Many of us feel that we’d like to write a book, but few give it a go while juggling everything that comes with military life. We caught up with some authors and illustrators of children’s books, all with service connections, to find out more about their publishing pursuits…

Never Alone – Carrie Knight and Lily Steel

Carrie Knight and Lily SteelCarrie and Lily met whilst their husbands were serving together in Woolwich, where a chat proved the starting point for their creative collaboration.

They talked about their love of writing and illustrating respectively and thought it would be a great idea to produce a book together to raise money for charity.
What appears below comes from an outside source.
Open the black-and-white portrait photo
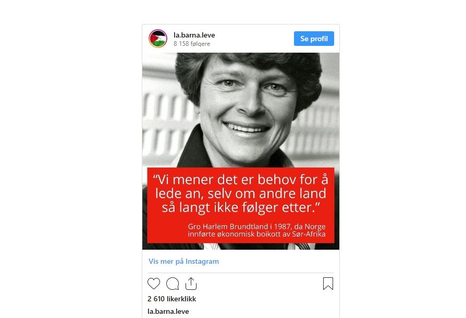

Carrie had written some stories based on mascots at RAF Lakenheath, so when they came across the initiative ‘Giraffes on Tour’ – a fundraiser for Great Ormond Street Hospital – the idea of writing a book about a giraffe named Geoffrey, who was an experienced aviator, seemed to be the perfect concept and a worthy cause.

“Juggling work and children is always a challenge and never more so than when your husband is away,” explains Lily. “Writing the book on behalf of someone else, rather than ourselves, did bring extra pressure and managing expectations of those around us, who aren’t so familiar with the demands of military life, was tricky. But despite a deployment, a demanding job, a housemove and looking after a three-year-old, we met the deadline and the launch was a resounding success! Military spouses are clearly made of tough stuff, right?

“The process was by no means easy, but working side by side with somebody likeminded made it possible.

“We’ve continued to cheerlead one another throughout the whole process and our motto is ‘anything is possible’.

“If you believe in yourself, others will believe in you too,” adds Lily. “Our life-long passions of writing and painting have been realised and we now know that this is merely the beginning of our creative partnership.”

The book Never Alone has had a phenomenal response, sold more than 1,000 copies in just six months and helped to raise more than £17,000. The Stowaway, the sequel, launches this month, another charity project for Great Ormond Street Hospital in collaboration with children’s charity Starlight. 

Arco the Bossy – Tom Cornner

Tom CornnerTom serves in the Royal Marines and says part of the inspiration for his stories came from his children’s emotions during times when he was away.

“I’ve been deployed multiple times on various exercises and operations including the Middle East, Africa, the Mediterranean and USA,” he says.

“The hardest part I found was the emotional worry my family went though until I returned. Whilst my children were young it became part of the normal routine but it only came apparent to me how much it may have affected them once they started to question things as they got older. I realised that other families and children may be experiencing similar experiences and emotions.”

Tom started writing his first book Arco the Bossy during the second lockdown. “Writing a rhyming children’s picture book was something completely new but highly rewarding and I enjoyed the challenges that came with it as it pushed me out of my comfort zone,” he explains.

“The process to complete the first storybook took a while, however, once I was in a more stable place I was able to finish the publishing, marketing and editing phases to finally release the first book. I’ve had only positive feedback since the release, which is extremely rewarding.”

Tom urges anyone thinking of writing a book to reach out to groups online, on social media and blogs for support and tips. “Above all just remember the reason you’re writing in the first place. Mine was so that my son could have a book written about him that he could hopefully read to his children one day, which is worth more to me than anything else.”

In 2023, Tom will writing three other stories in the series, in between family and work of course!

Seagulls Don’t Eat Sorbet: The First Adventure – Babs Vinden-Cantrell

Babs Vinden-CantrellBabs has been serving since 1983 as a regular and reservist. She began her writing journey during resettlement from the regulars, when she attended a writing course and is now penning a series of children’s books.

“I applied to Red magazine to be an adult intern for a month and spent an amazing time with them writing articles for both print and online.”

Babs’s role in the army recruitment team takes her across the UK to around 150 events a year, meaning many nights away from home on her own. “I decided to spend these evenings writing my book,” she explains. “Being away also gave me a fantastic insight into various areas of the UK, and such a mix of people that I have been able to include in my book.”

She also says that her military colleagues have been with her all the way: “I’m constantly asking them and their partners to read my latest writing and give feedback. They have edited, and decided if an illustration was okay, and also all bought my book. My first admittance of writing the book to my colleagues was to ask them: “If you were a seagull, what would your name be?”

Bab’s next book – Seagulls Got to Dance – is out on 23 June.